§ **What you have to do**:
Wherever "agent" turns up in the entries, copy out the line that holds it.

§ **Listed entries**:
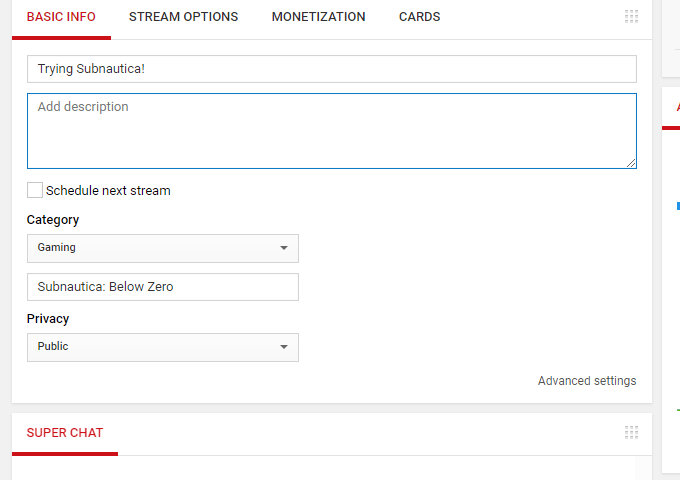Tick the Schedule next stream checkbox
The height and width of the screenshot is (480, 680).
coord(35,190)
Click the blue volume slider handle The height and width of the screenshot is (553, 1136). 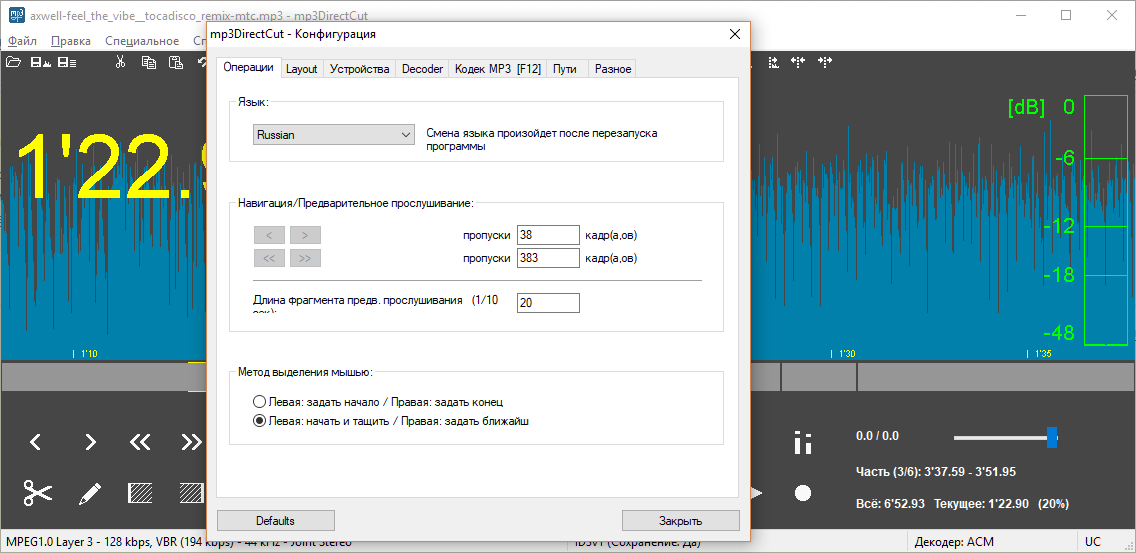point(1052,437)
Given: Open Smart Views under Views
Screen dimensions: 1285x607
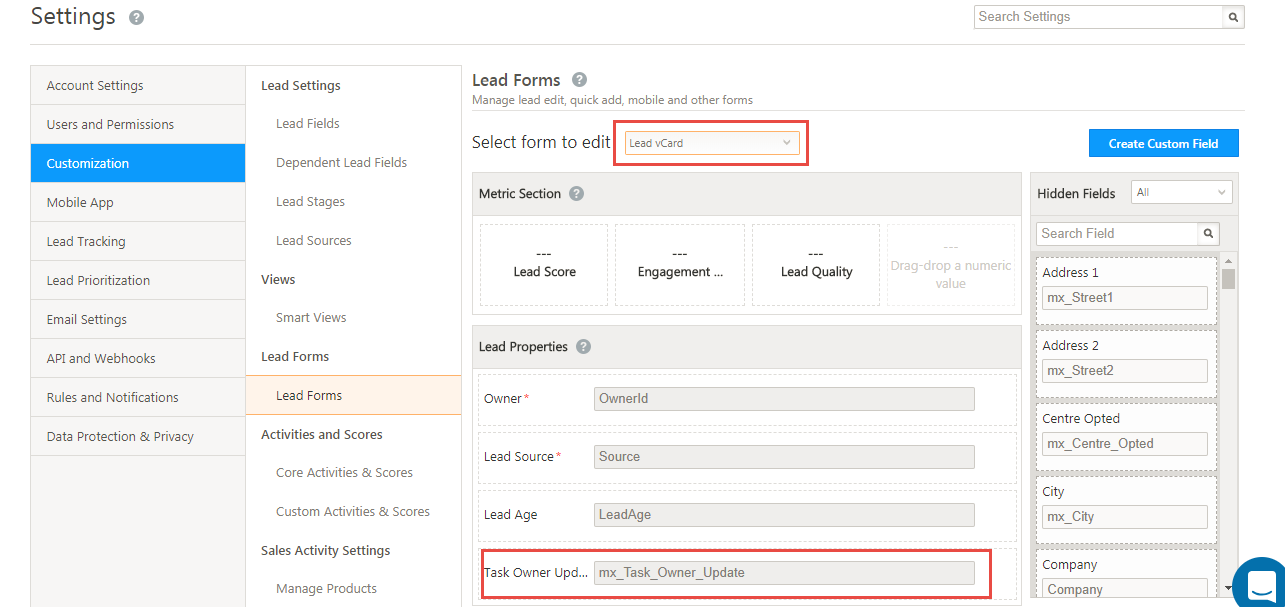Looking at the screenshot, I should point(311,318).
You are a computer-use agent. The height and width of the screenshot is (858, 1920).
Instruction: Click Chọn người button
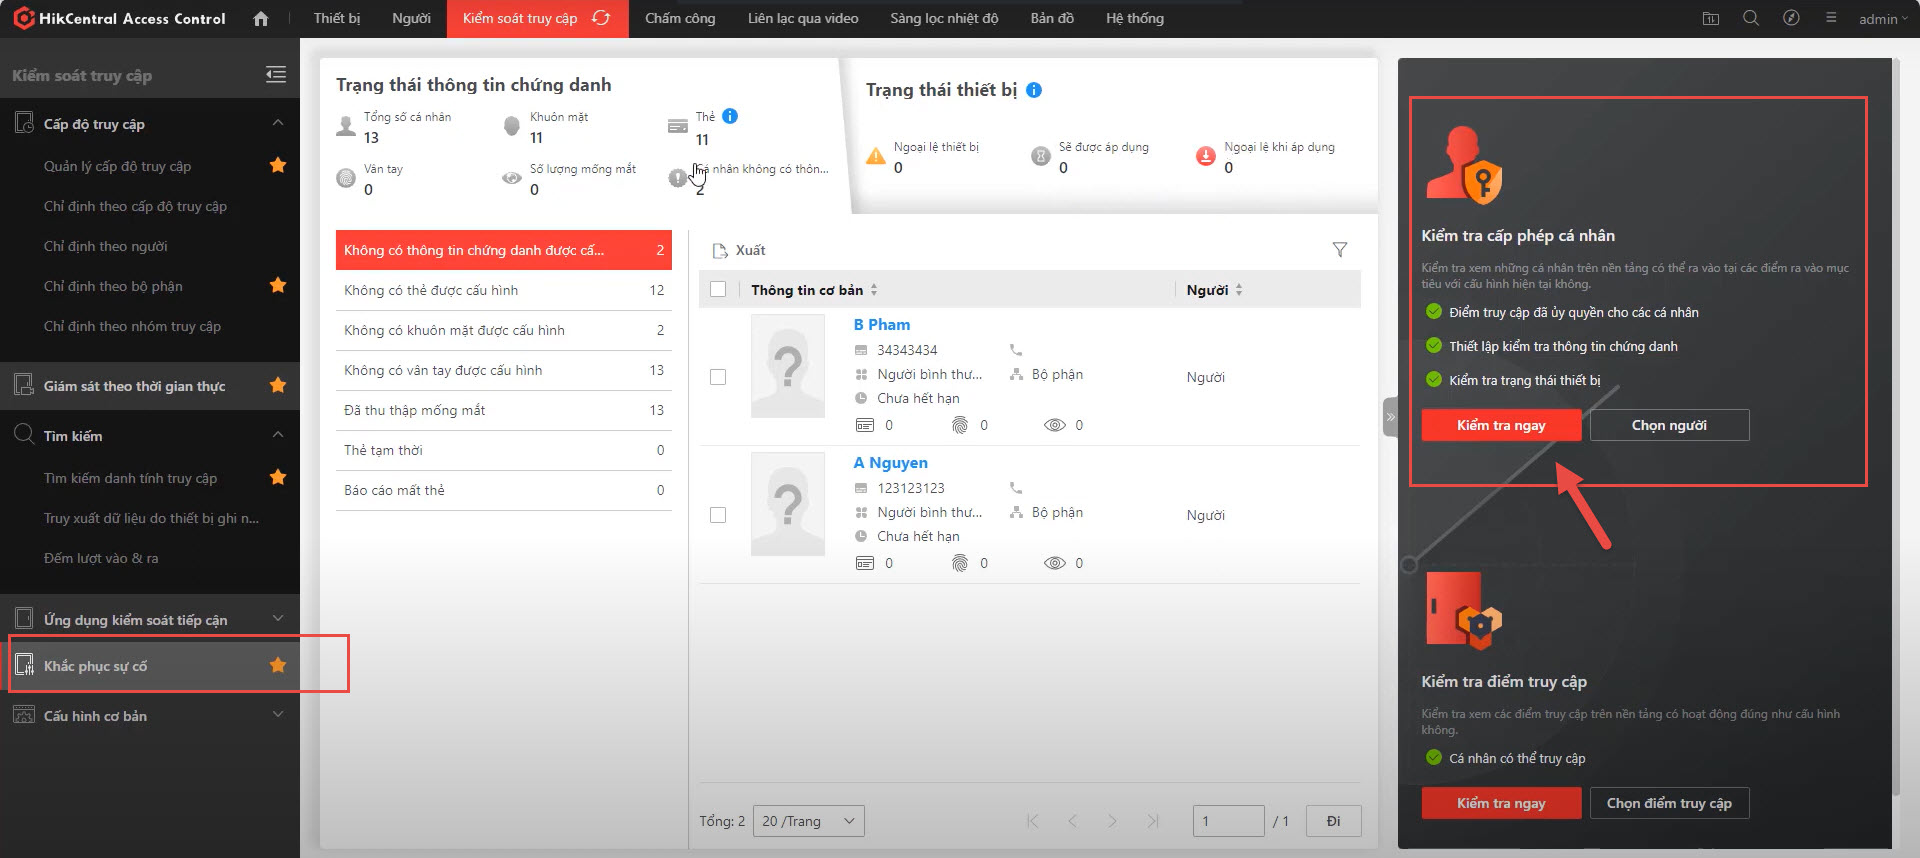click(x=1669, y=425)
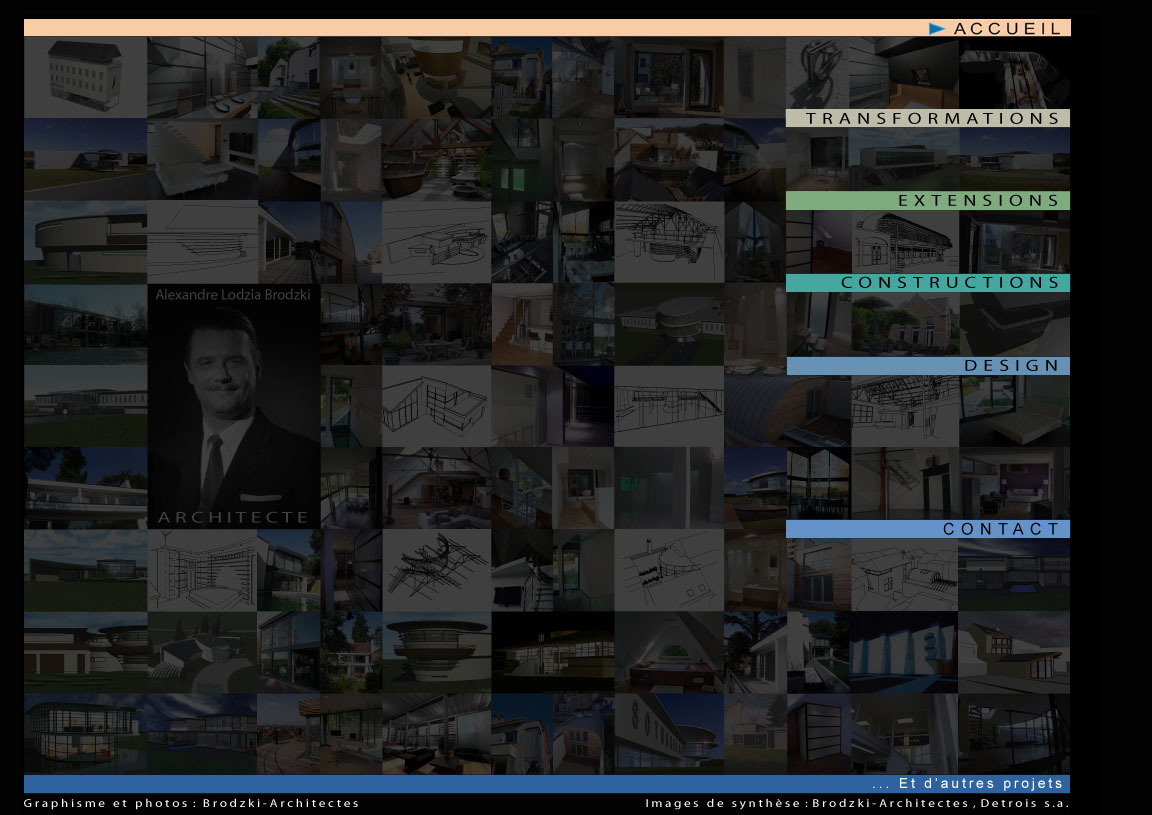Open the brick house thumbnail below CONSTRUCTIONS
Image resolution: width=1152 pixels, height=815 pixels.
point(905,325)
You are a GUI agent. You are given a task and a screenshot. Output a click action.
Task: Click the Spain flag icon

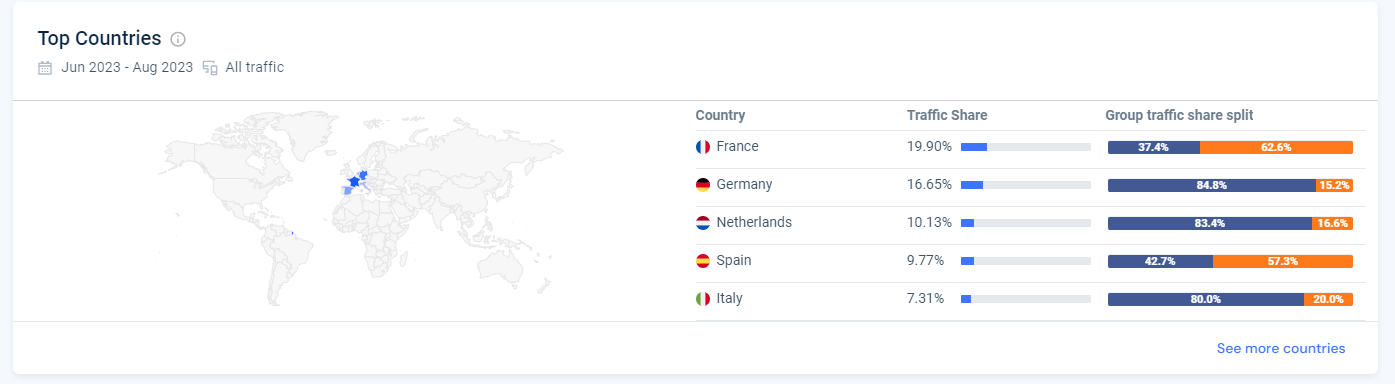point(703,261)
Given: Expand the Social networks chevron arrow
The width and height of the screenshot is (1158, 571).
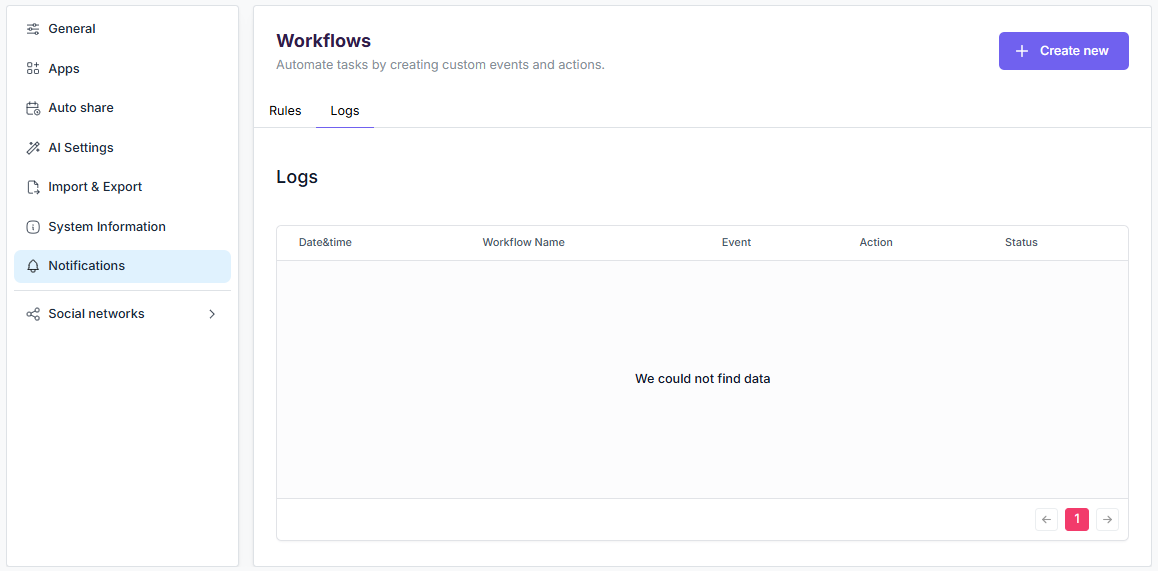Looking at the screenshot, I should (211, 314).
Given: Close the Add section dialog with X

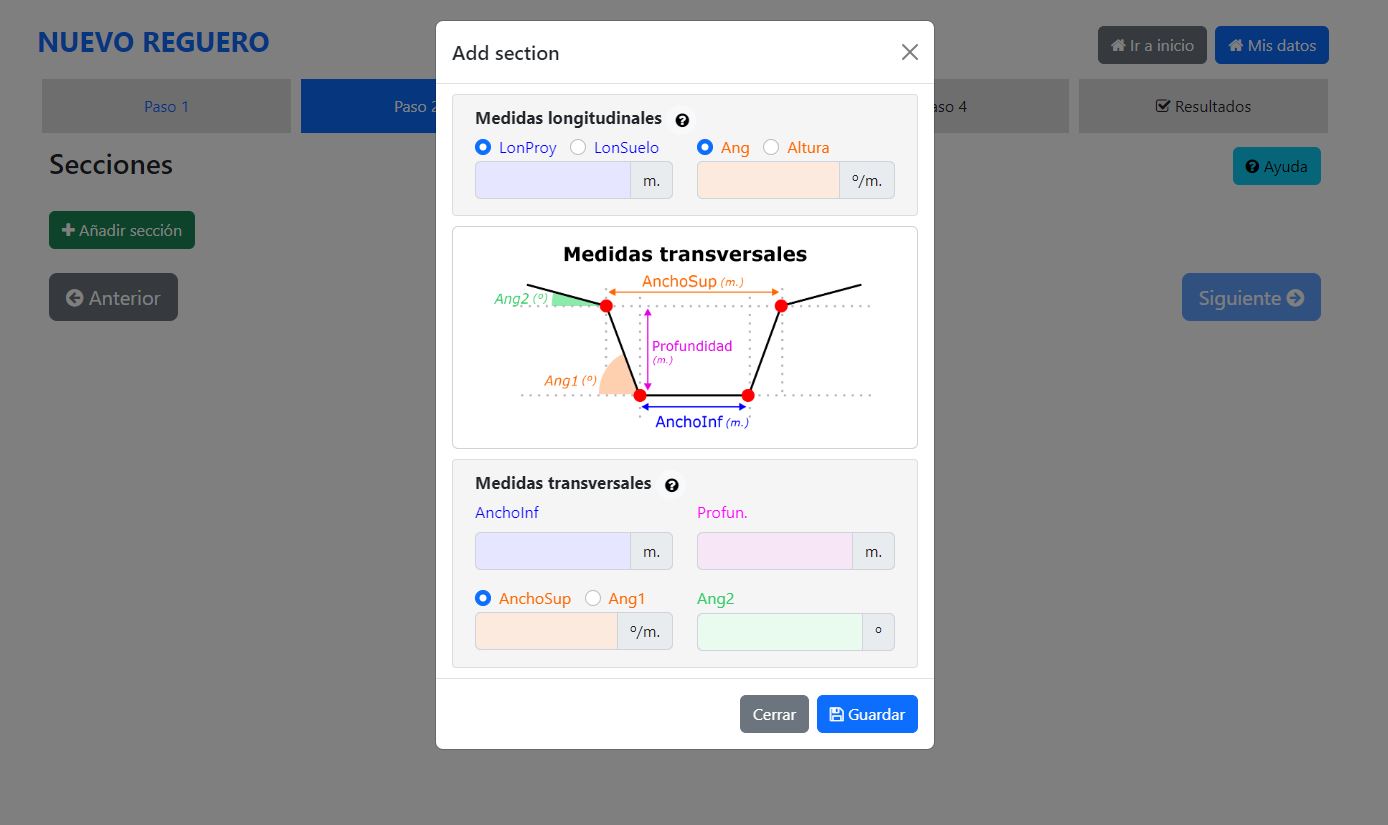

§ **Written answer**:
You are a computer-use agent. The height and width of the screenshot is (858, 1920).
You are a GUI agent. You are given a task and a screenshot. Output a click action.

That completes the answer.